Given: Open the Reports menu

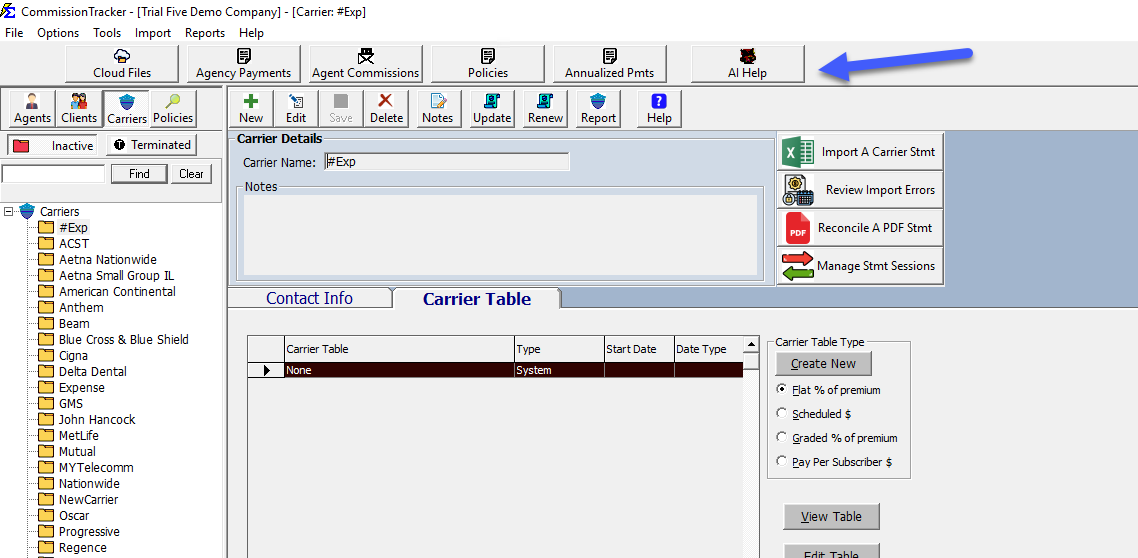Looking at the screenshot, I should pyautogui.click(x=205, y=33).
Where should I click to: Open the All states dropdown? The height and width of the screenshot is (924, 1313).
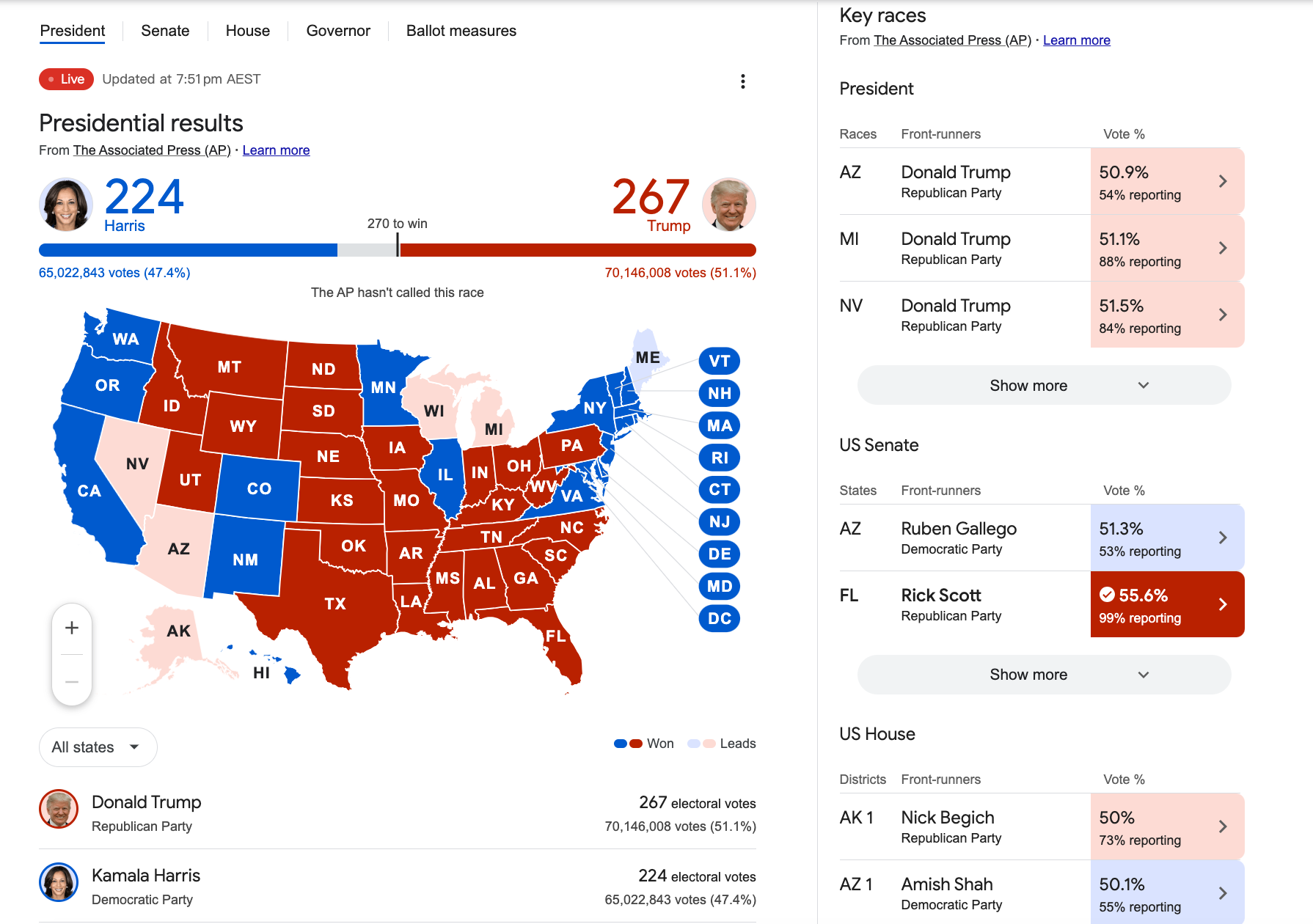[98, 747]
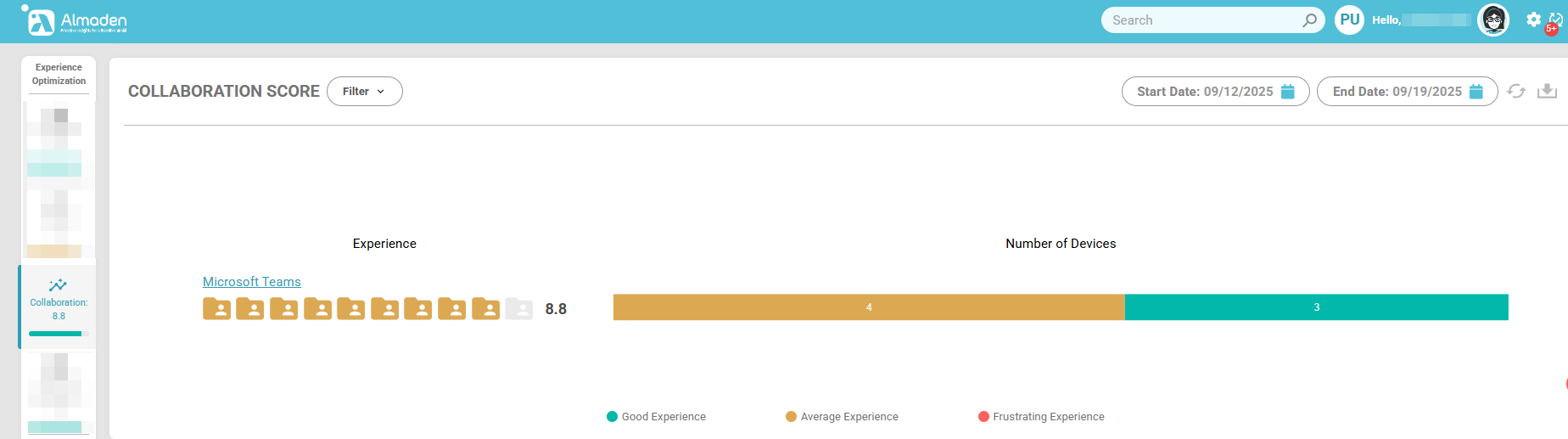Click the teal bar segment showing 3

tap(1316, 307)
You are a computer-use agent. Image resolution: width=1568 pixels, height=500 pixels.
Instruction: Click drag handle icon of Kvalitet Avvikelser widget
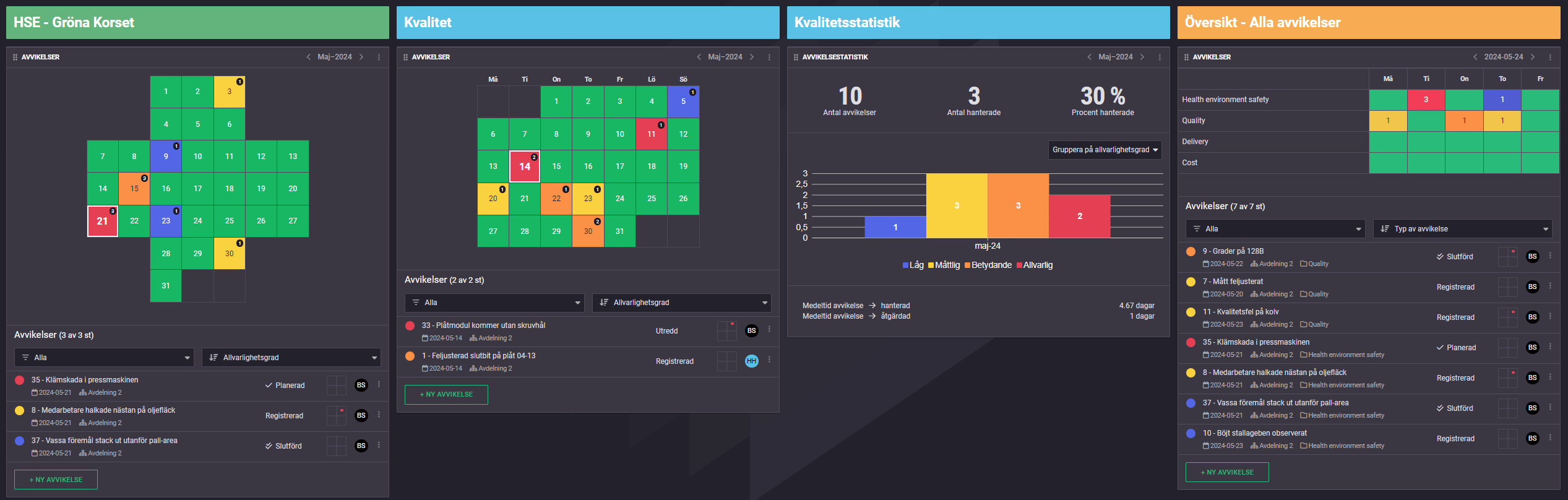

◇ ◇ ◇ ◇

* **What is required**: Print all of the data above word for word, leaving out the pictures.

* **The answer**:
Given: Open the Reports menu

Looking at the screenshot, I should pyautogui.click(x=205, y=33).
Where should I click to: Open the All states dropdown? The height and width of the screenshot is (924, 1313).
[98, 747]
Click the teal bar segment showing 3

tap(1316, 307)
You are a computer-use agent. Image resolution: width=1568 pixels, height=500 pixels.
Instruction: Click drag handle icon of Kvalitet Avvikelser widget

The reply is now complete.